TO DO
Repeat the whole listing word for word, skipping pictures.
*** Opening SOURCE DATA ***
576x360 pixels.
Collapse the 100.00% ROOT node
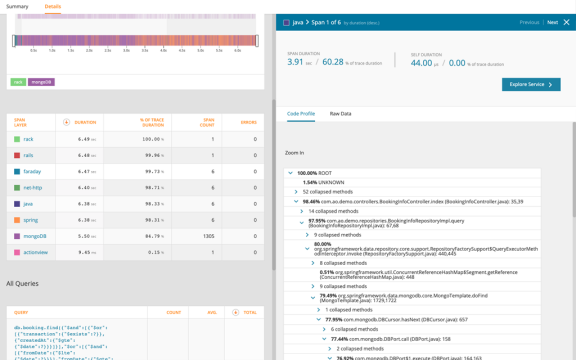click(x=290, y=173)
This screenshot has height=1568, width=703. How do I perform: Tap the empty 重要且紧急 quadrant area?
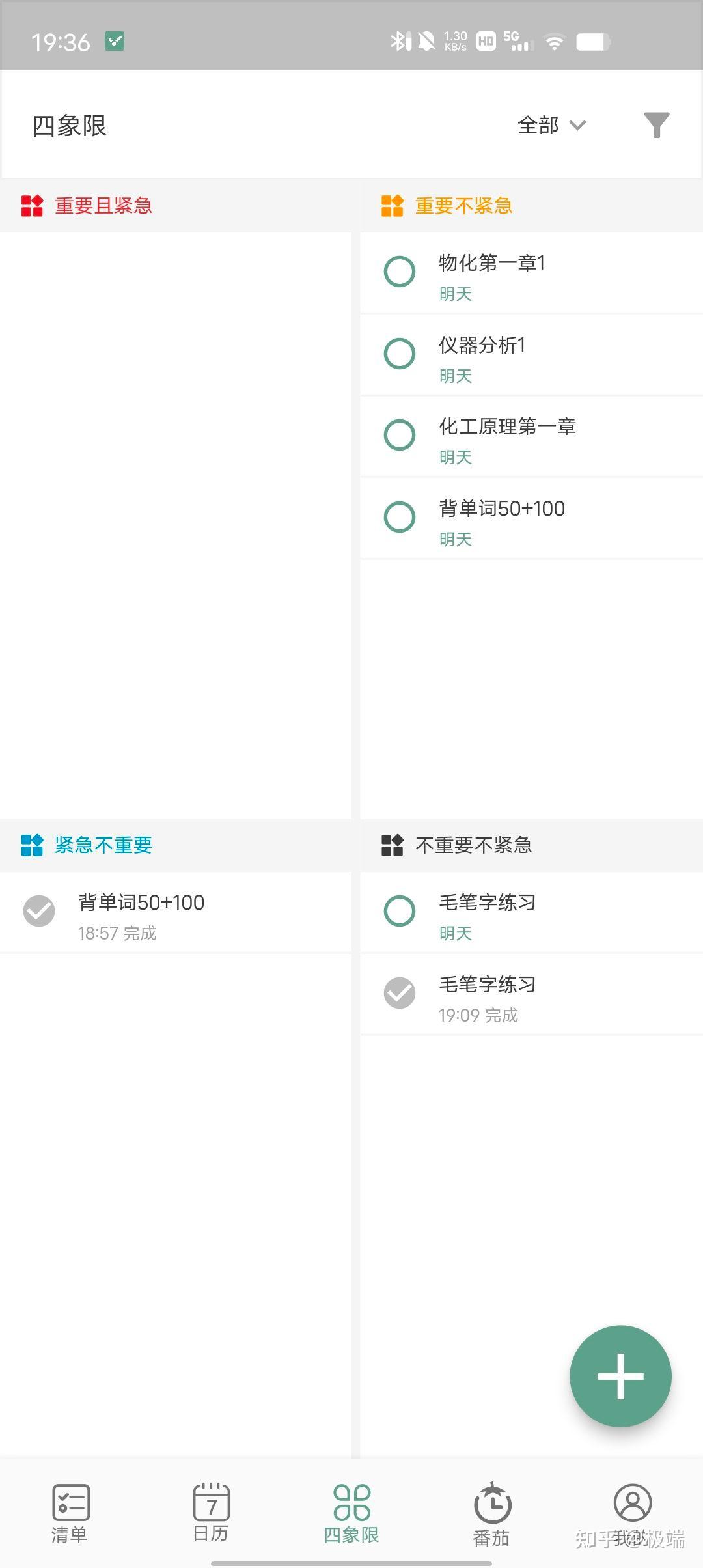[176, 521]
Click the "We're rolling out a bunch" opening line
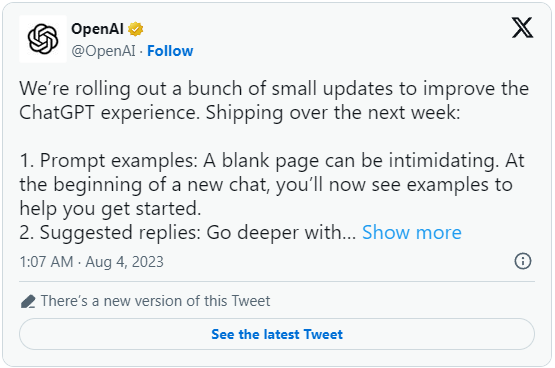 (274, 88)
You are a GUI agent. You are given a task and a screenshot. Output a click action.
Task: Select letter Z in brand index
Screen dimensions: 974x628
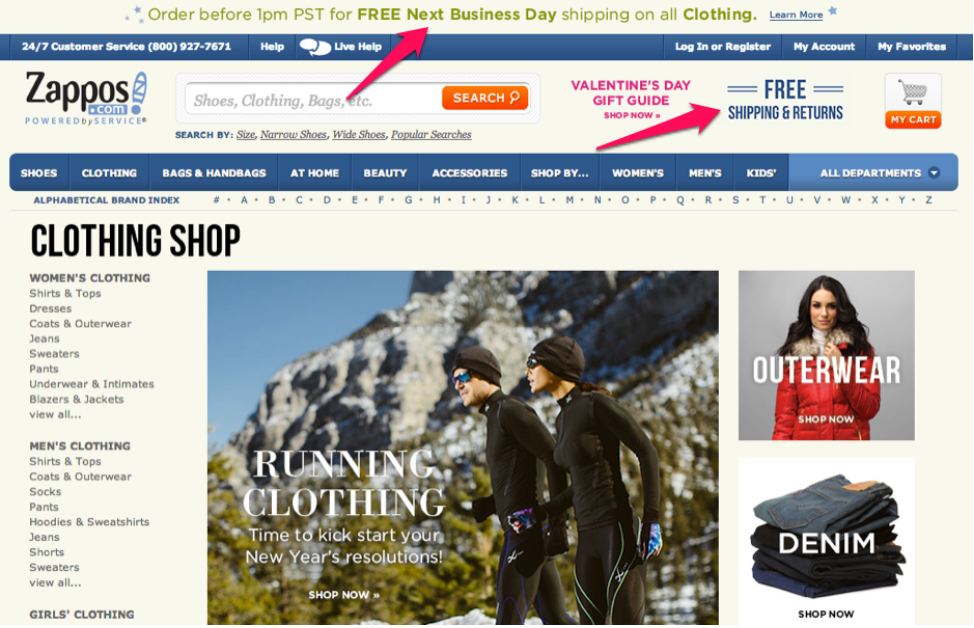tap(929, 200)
*** Closing SOURCE DATA ***
SOLUTION TO THIS PROBLEM
576x360 pixels.
Collapse the 100.00% ROOT node
click(x=290, y=173)
This screenshot has height=1568, width=703. How do I perform: Tap the empty 重要且紧急 quadrant area?
[176, 521]
Click the "We're rolling out a bunch" opening line
 (274, 88)
You are a GUI agent. You are given a task and a screenshot. Output a click action.
Task: Select letter Z in brand index
Screen dimensions: 974x628
tap(929, 200)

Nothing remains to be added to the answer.